Встречи с Пушкиным, Жуковским, Гоголем, свидание с любимыми братьями Федором и Александром грели сердце, сглаживали тягостность впечатления от визита во дворец, от суетливой толпы, от этих неуместных среди художников тостов «за начальство», от этой полковой музыки, пусть и в его честь, но так бравурно, кощунственно звучавшей в стенах Академии…
Давать себе отдых Брюллов не имел намерения: 11 июня отгремели торжества в Академии, а ровно две недели спустя, 25 июня, он уже снова в дороге. Вместе с Ф. Солнцевым, бывшим своим соучеником, Брюллов собирается в Псков, чтобы окунуться в атмосферу тамошней земли, своими глазами увидеть город, место жестокой битвы русских с войсками Стефана Батория. Перед отъездом художники решили заехать на дачу к Оленину в его имение Приютино, отстоявшее от Петербурга на восемнадцать верст. В Приютино прибыли часам к шести, как раз к обеду. Приютино и впрямь было приютом для многих художников и литераторов столицы. Тут хозяин словно бы сбрасывал с себя мундир ретивого служаки, представал перед гостями лучшими сторонами своей богато одаренной натуры. Жена его, Елизавета Марковна, как всегда, была радушна и приветлива. Завсегдатаем Приютина был одинокий и бесприютный Крылов. Часто бывали Жуковский, Гнедич, Пушкин. Брюллова Оленин встретил так, словно меж ними и не было никогда размолвок и недоразумений.

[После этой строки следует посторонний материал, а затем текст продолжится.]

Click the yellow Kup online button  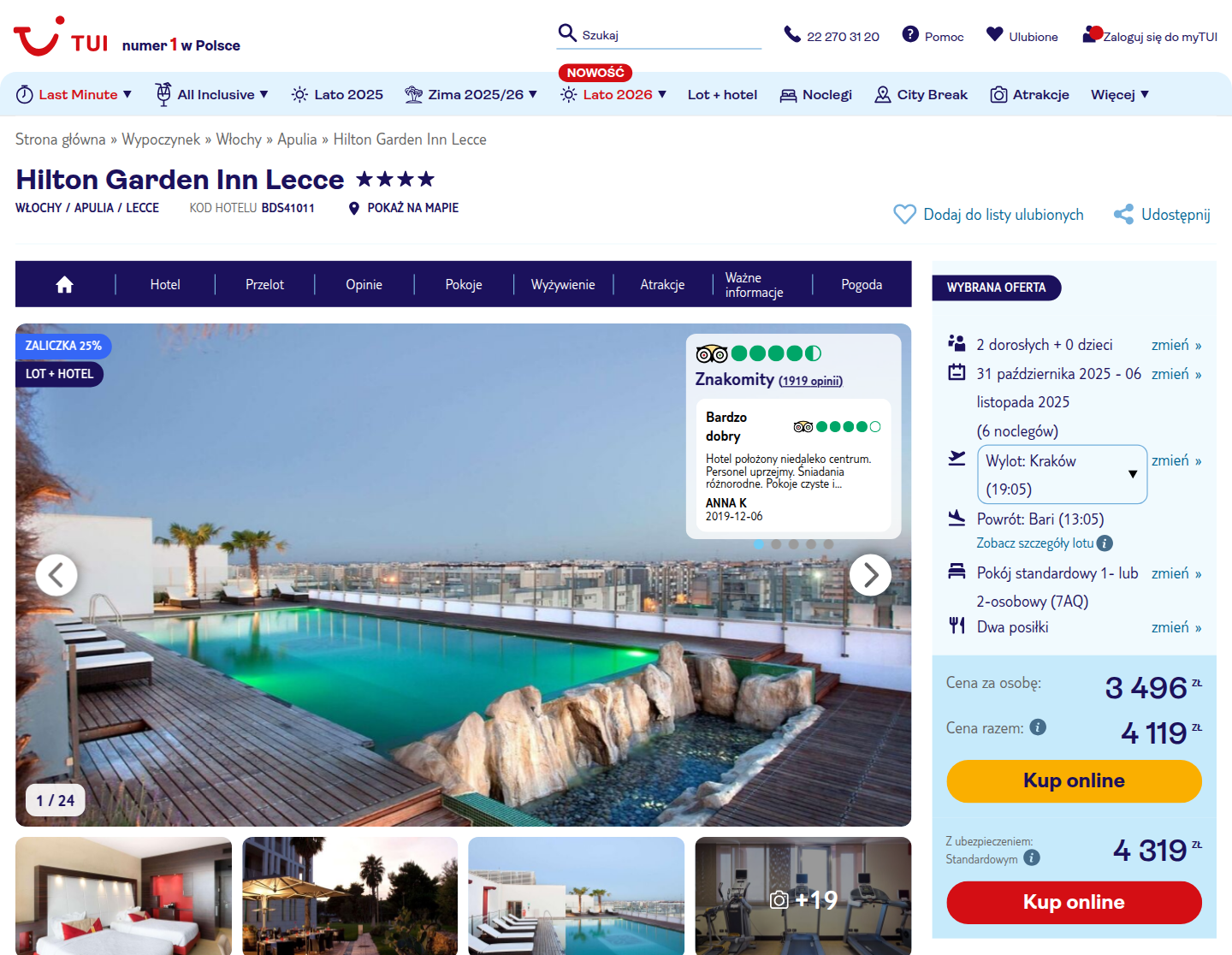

Обсуждал с ним тему будущей картины, советовал, на что обратить особое внимание в Пскове, подсказал, что там, в Покровской церкви, хранится икона XVI века, в клеймах которой безымянный мастер изобразил эпизоды осады Пскова, а в Печорском монастыре Брюллов может посмотреть плащ Ивана Калиты и конскую упряжь, принадлежавшую самому Ивану Грозному.